Hogan's Alley

Wednesday, May 23, 2007

The Sopranos - What Rough Beast

(William Butler Yeats)

With the restoration of my cable service I was able to catch up with Sunday's episode of The Sopranos, "The Second Coming".

The title obviously refers to the Yeats poem, which is read almost in its entirety by AJ and his professor. The poem perfectly captures the feeling of building dread that characterizes this final shortened season of the series. The wonderfully written script is also replete with other events that qualify as second comings. There is Tony's return from the pleasure palaces of Las Vegas. There are Tony's two pilgrimages to see Phil Leotardo, both to no avail.
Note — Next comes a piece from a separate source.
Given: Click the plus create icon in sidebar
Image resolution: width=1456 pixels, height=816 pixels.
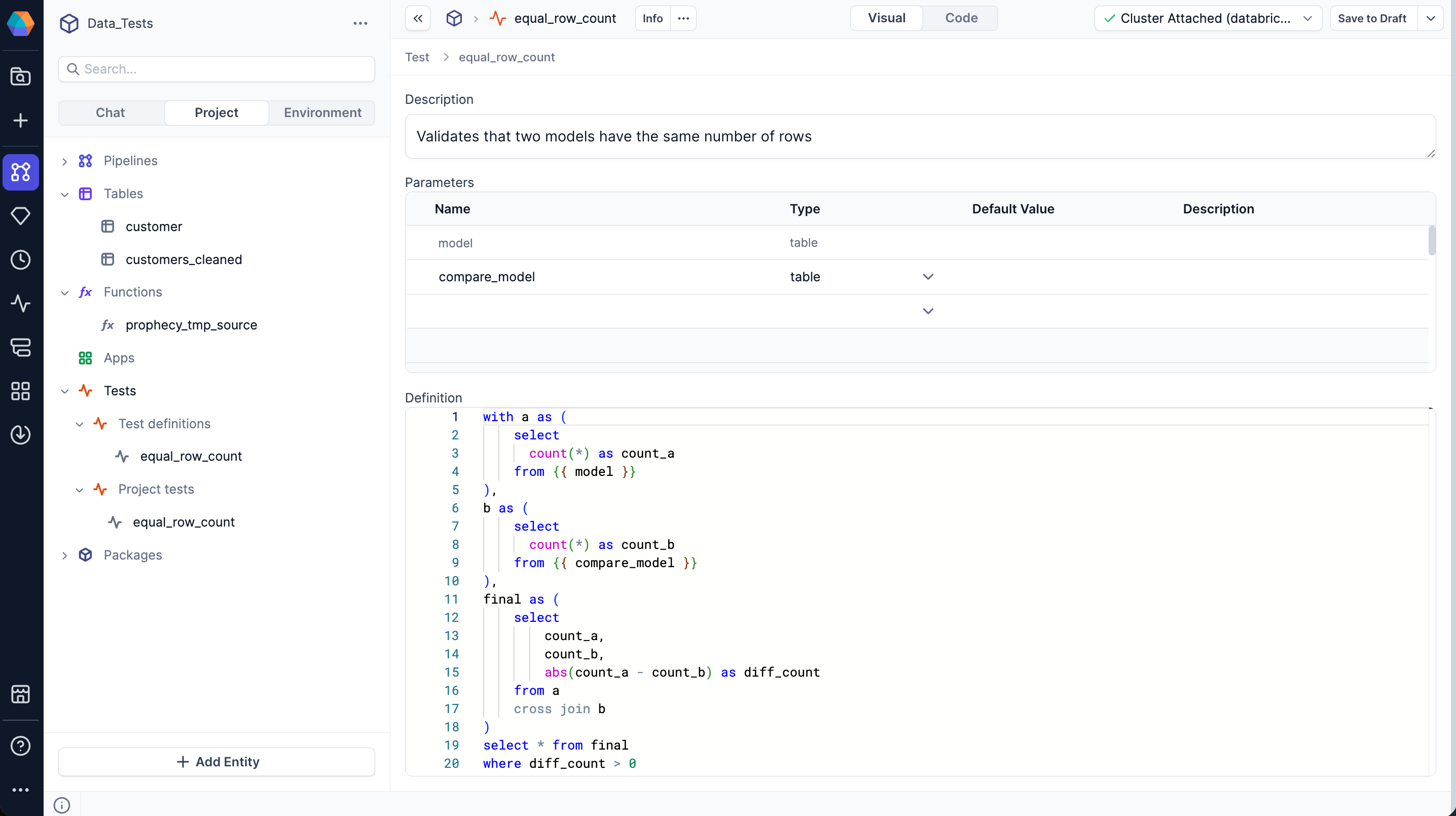Looking at the screenshot, I should [21, 120].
There is AJ's return from near-death in the family swimming pool, famous in the series' first episode as the home of Tony's fantasy of a perfect family in the guise of his beloved ducks.

Something bad is going to happen in the two remaining episodes. Chase and Co. have spent these first six shows reminding us what a nasty piece of work our Tony is. At the same time, we are shown the tragedy to this family brought on by the web of lies they inhabit, compounded by the gene pool from hell. This is not going to end with Tony and Carmella moving to Hawaii to quietly live out the balance of their lives.
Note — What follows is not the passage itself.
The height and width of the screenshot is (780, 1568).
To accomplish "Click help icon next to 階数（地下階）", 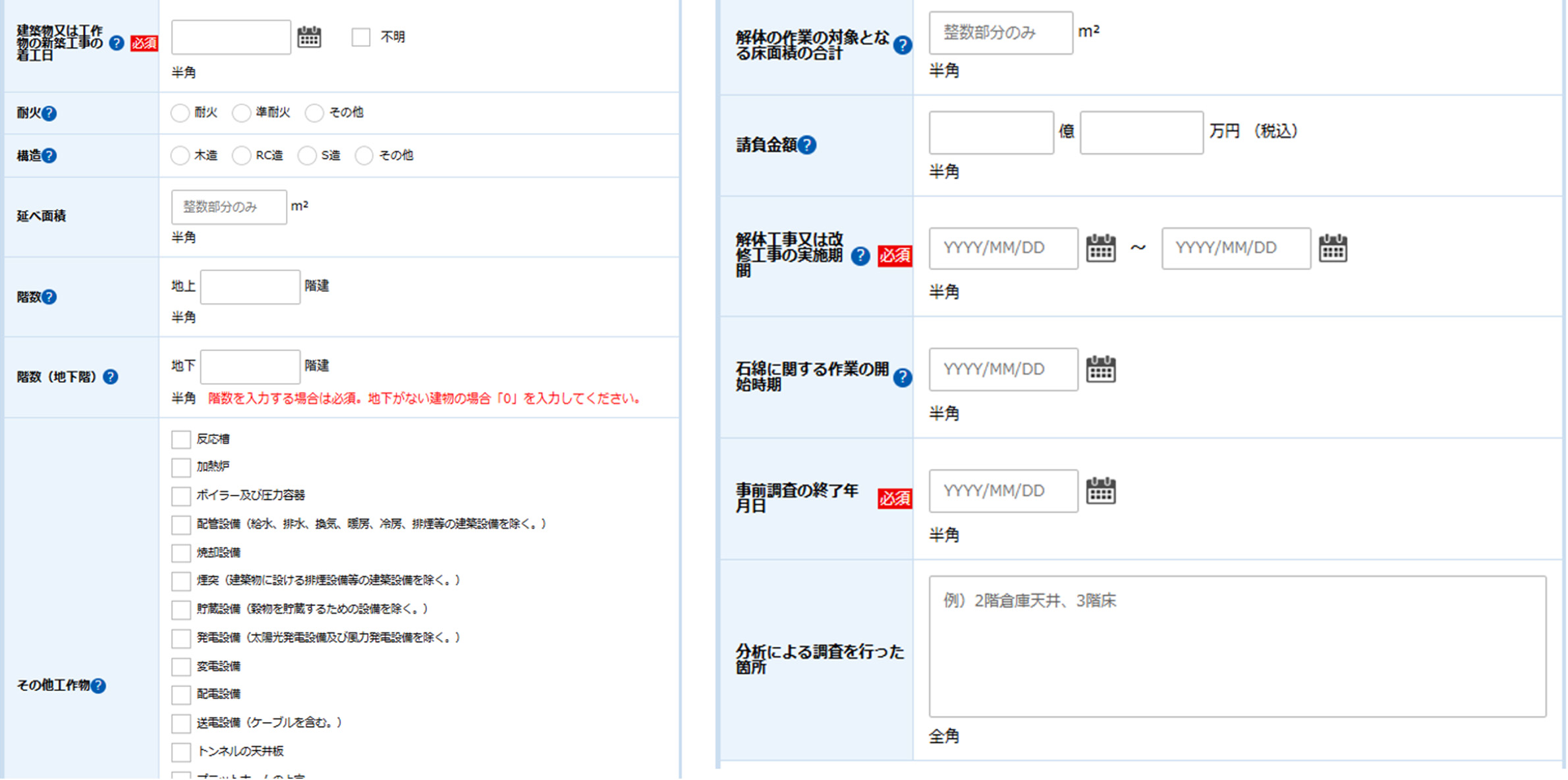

When last heard, Phil Leotardo is shouting from the darkness, "Get that cocksucker off my stoop!" In the preview scenes for next week, he is seen telling his henchmen that he has made up his mind, now make it happen. I think that he is directing a hit on Tony or his family. A quick shot in the preview of Tony's sister, Janice, turning around suddenly led me to think that killing Tony's sister might be seen as rough justice for the death of Phil's brother.
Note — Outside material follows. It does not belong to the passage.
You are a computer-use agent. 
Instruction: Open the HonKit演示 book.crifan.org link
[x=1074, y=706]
The acting in this hour was just superb. Robert Iler was especially good handling AJ's agitated depression and drug induced blankness. He and James Gandolfini were brilliant together in the moments after the rescue from suicide. Also very moving and understandable to all parents was the family's desperation, fear and worry as AJ is admitted to the hospital. Kudos here to the always splendid Edie Falco and to Jamie-Lynn Seigler.

I love the Sopranos, in part, because its creators are constantly willing to display the schizoid nature of this family's life and to make the audience question the premises that have been assumed over the years. So in this episode, we have Dr. Melfi's shrink (played by Peter Bogdonovich, the director and film historian and critic) point out a study that suggests that "talk therapy" might be counterproductive or useless for sociopaths, Tony Soprano being the poster boy for that malady. The central gimmick of the series, especially at the beginning, was the uniqueness of a mafia don in psychotherapy. Now it is suggested that these years of treatment may have been a waste of time.

Such reverses of expectation, refusal to pander to the audience and the richness of each script mark the entire enterprise as the work of art that it is. We will know it is such, regardless of how it ends or how dissatisfied we are with that ending. David Chase is entitled to fulfill his vision as the series' creator.